Exercise requirements » Please write back every entry exactly, character for character.

Data excerpts »
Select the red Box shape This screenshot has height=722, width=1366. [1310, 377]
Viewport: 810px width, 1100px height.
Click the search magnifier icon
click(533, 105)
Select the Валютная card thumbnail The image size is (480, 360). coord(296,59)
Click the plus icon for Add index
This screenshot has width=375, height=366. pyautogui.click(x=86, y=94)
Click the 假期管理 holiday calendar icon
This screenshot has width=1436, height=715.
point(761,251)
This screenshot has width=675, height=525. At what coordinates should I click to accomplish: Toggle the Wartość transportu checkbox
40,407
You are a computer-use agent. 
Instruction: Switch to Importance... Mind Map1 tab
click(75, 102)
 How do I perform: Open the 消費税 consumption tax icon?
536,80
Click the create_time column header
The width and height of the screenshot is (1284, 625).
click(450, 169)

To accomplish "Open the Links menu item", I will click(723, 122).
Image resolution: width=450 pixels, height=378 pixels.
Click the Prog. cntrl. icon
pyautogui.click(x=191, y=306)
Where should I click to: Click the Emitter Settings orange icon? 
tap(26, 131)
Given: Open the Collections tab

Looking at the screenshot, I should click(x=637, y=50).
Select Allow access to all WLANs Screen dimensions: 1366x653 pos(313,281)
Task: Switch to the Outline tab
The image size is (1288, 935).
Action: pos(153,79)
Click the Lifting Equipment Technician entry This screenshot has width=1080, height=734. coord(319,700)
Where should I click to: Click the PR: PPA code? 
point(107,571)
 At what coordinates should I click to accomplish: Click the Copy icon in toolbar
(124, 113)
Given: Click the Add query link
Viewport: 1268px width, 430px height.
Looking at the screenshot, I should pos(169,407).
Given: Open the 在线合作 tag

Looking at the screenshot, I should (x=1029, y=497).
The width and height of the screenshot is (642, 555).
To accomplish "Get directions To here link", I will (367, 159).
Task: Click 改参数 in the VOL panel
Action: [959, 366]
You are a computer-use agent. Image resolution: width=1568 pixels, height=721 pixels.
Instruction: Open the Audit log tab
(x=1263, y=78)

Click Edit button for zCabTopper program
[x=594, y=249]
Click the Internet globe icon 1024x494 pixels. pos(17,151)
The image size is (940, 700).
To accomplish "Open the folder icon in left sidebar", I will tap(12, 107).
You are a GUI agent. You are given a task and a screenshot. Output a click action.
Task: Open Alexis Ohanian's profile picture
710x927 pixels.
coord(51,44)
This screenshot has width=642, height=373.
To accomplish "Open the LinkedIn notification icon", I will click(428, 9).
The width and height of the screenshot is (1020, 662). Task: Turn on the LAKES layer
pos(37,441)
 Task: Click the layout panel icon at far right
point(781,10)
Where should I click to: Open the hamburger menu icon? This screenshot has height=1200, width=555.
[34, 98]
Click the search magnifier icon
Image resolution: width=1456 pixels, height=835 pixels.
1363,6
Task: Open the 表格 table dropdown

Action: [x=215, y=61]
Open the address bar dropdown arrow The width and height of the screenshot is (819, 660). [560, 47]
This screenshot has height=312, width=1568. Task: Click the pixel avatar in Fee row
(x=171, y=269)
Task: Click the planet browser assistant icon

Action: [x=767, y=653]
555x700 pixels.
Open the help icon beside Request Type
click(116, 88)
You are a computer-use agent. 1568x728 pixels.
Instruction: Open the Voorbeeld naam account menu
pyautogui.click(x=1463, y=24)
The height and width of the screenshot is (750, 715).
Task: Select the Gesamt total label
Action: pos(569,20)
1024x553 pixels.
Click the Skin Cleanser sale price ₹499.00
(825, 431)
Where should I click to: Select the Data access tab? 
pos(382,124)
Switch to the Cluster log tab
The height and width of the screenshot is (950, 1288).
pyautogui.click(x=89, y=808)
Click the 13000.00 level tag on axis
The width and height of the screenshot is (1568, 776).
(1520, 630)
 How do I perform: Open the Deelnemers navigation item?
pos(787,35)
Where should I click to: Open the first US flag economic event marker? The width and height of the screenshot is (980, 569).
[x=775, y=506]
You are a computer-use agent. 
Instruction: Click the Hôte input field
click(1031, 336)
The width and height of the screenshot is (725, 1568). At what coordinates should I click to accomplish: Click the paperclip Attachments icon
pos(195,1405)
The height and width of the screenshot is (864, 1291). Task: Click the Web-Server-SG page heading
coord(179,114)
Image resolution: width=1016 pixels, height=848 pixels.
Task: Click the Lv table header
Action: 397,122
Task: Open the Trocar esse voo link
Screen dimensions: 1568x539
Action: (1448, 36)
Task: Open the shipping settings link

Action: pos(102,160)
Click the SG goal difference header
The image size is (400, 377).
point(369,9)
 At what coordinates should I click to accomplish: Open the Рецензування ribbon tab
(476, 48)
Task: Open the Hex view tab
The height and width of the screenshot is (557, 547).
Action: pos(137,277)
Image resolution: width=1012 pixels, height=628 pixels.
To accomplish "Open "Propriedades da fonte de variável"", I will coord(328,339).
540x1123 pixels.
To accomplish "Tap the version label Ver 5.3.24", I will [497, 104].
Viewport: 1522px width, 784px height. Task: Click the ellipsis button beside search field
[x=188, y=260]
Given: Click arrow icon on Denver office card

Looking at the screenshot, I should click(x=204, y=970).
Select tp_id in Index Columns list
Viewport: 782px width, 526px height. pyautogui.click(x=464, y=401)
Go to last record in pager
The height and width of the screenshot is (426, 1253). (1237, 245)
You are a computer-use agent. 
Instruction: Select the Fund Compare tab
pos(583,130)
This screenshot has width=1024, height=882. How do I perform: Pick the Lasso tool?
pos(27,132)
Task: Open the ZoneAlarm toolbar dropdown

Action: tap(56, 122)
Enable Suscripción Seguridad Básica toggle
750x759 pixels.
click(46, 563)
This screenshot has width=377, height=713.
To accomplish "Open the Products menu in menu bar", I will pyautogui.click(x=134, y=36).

Task solution »
Select the red Box shape This screenshot has height=722, width=1366. [1310, 377]
Viewport: 810px width, 1100px height.
Click the search magnifier icon
click(533, 105)
Select the Валютная card thumbnail The image size is (480, 360). coord(296,59)
Click the plus icon for Add index
This screenshot has width=375, height=366. pyautogui.click(x=86, y=94)
Click the 假期管理 holiday calendar icon
This screenshot has width=1436, height=715.
point(761,251)
This screenshot has width=675, height=525. At what coordinates should I click to accomplish: Toggle the Wartość transportu checkbox
40,407
You are a computer-use agent. 
Instruction: Switch to Importance... Mind Map1 tab
click(75, 102)
 How do I perform: Open the 消費税 consumption tax icon?
536,80
Click the create_time column header
The width and height of the screenshot is (1284, 625).
click(450, 169)

To accomplish "Open the Links menu item", I will click(723, 122).
Image resolution: width=450 pixels, height=378 pixels.
Click the Prog. cntrl. icon
pyautogui.click(x=191, y=306)
Where should I click to: Click the Emitter Settings orange icon? 
tap(26, 131)
Given: Open the Collections tab

Looking at the screenshot, I should click(x=637, y=50).
Select Allow access to all WLANs Screen dimensions: 1366x653 pos(313,281)
Task: Switch to the Outline tab
The image size is (1288, 935).
Action: pos(153,79)
Click the Lifting Equipment Technician entry This screenshot has width=1080, height=734. coord(319,700)
Where should I click to: Click the PR: PPA code? 
point(107,571)
 At what coordinates should I click to accomplish: Click the Copy icon in toolbar
(124, 113)
Given: Click the Add query link
Viewport: 1268px width, 430px height.
Looking at the screenshot, I should pos(169,407).
Given: Open the 在线合作 tag

Looking at the screenshot, I should (x=1029, y=497).
The width and height of the screenshot is (642, 555).
To accomplish "Get directions To here link", I will (367, 159).
Task: Click 改参数 in the VOL panel
Action: [959, 366]
You are a computer-use agent. Image resolution: width=1568 pixels, height=721 pixels.
Instruction: Open the Audit log tab
(x=1263, y=78)

Click Edit button for zCabTopper program
[x=594, y=249]
Click the Internet globe icon 1024x494 pixels. pos(17,151)
The image size is (940, 700).
To accomplish "Open the folder icon in left sidebar", I will tap(12, 107).
You are a GUI agent. You are given a task and a screenshot. Output a click action.
Task: Open Alexis Ohanian's profile picture
710x927 pixels.
coord(51,44)
This screenshot has width=642, height=373.
To accomplish "Open the LinkedIn notification icon", I will click(428, 9).
The width and height of the screenshot is (1020, 662). Task: Turn on the LAKES layer
pos(37,441)
 Task: Click the layout panel icon at far right
point(781,10)
Where should I click to: Open the hamburger menu icon? This screenshot has height=1200, width=555.
[34, 98]
Click the search magnifier icon
Image resolution: width=1456 pixels, height=835 pixels.
1363,6
Task: Open the 表格 table dropdown

Action: [x=215, y=61]
Open the address bar dropdown arrow The width and height of the screenshot is (819, 660). [560, 47]
This screenshot has height=312, width=1568. Task: Click the pixel avatar in Fee row
(x=171, y=269)
Task: Click the planet browser assistant icon

Action: [x=767, y=653]
555x700 pixels.
Open the help icon beside Request Type
click(116, 88)
You are a computer-use agent. 1568x728 pixels.
Instruction: Open the Voorbeeld naam account menu
pyautogui.click(x=1463, y=24)
The height and width of the screenshot is (750, 715).
Task: Select the Gesamt total label
Action: pos(569,20)
1024x553 pixels.
Click the Skin Cleanser sale price ₹499.00
(825, 431)
Where should I click to: Select the Data access tab? 
pos(382,124)
Switch to the Cluster log tab
The height and width of the screenshot is (950, 1288).
pyautogui.click(x=89, y=808)
Click the 13000.00 level tag on axis
The width and height of the screenshot is (1568, 776).
(1520, 630)
 How do I perform: Open the Deelnemers navigation item?
pos(787,35)
Where should I click to: Open the first US flag economic event marker? The width and height of the screenshot is (980, 569).
[x=775, y=506]
You are a computer-use agent. 
Instruction: Click the Hôte input field
click(1031, 336)
The width and height of the screenshot is (725, 1568). At what coordinates should I click to accomplish: Click the paperclip Attachments icon
pos(195,1405)
The height and width of the screenshot is (864, 1291). Task: Click the Web-Server-SG page heading
coord(179,114)
Image resolution: width=1016 pixels, height=848 pixels.
Task: Click the Lv table header
Action: 397,122
Task: Open the Trocar esse voo link
Screen dimensions: 1568x539
Action: (1448, 36)
Task: Open the shipping settings link

Action: pos(102,160)
Click the SG goal difference header
The image size is (400, 377).
point(369,9)
 At what coordinates should I click to accomplish: Open the Рецензування ribbon tab
(476, 48)
Task: Open the Hex view tab
The height and width of the screenshot is (557, 547).
Action: pos(137,277)
Image resolution: width=1012 pixels, height=628 pixels.
To accomplish "Open "Propriedades da fonte de variável"", I will coord(328,339).
540x1123 pixels.
To accomplish "Tap the version label Ver 5.3.24", I will [497, 104].
Viewport: 1522px width, 784px height. Task: Click the ellipsis button beside search field
[x=188, y=260]
Given: Click arrow icon on Denver office card

Looking at the screenshot, I should click(x=204, y=970).
Select tp_id in Index Columns list
Viewport: 782px width, 526px height. pyautogui.click(x=464, y=401)
Go to last record in pager
The height and width of the screenshot is (426, 1253). (1237, 245)
You are a computer-use agent. 
Instruction: Select the Fund Compare tab
pos(583,130)
This screenshot has width=1024, height=882. How do I perform: Pick the Lasso tool?
pos(27,132)
Task: Open the ZoneAlarm toolbar dropdown

Action: tap(56, 122)
Enable Suscripción Seguridad Básica toggle
750x759 pixels.
click(46, 563)
This screenshot has width=377, height=713.
To accomplish "Open the Products menu in menu bar", I will pyautogui.click(x=134, y=36).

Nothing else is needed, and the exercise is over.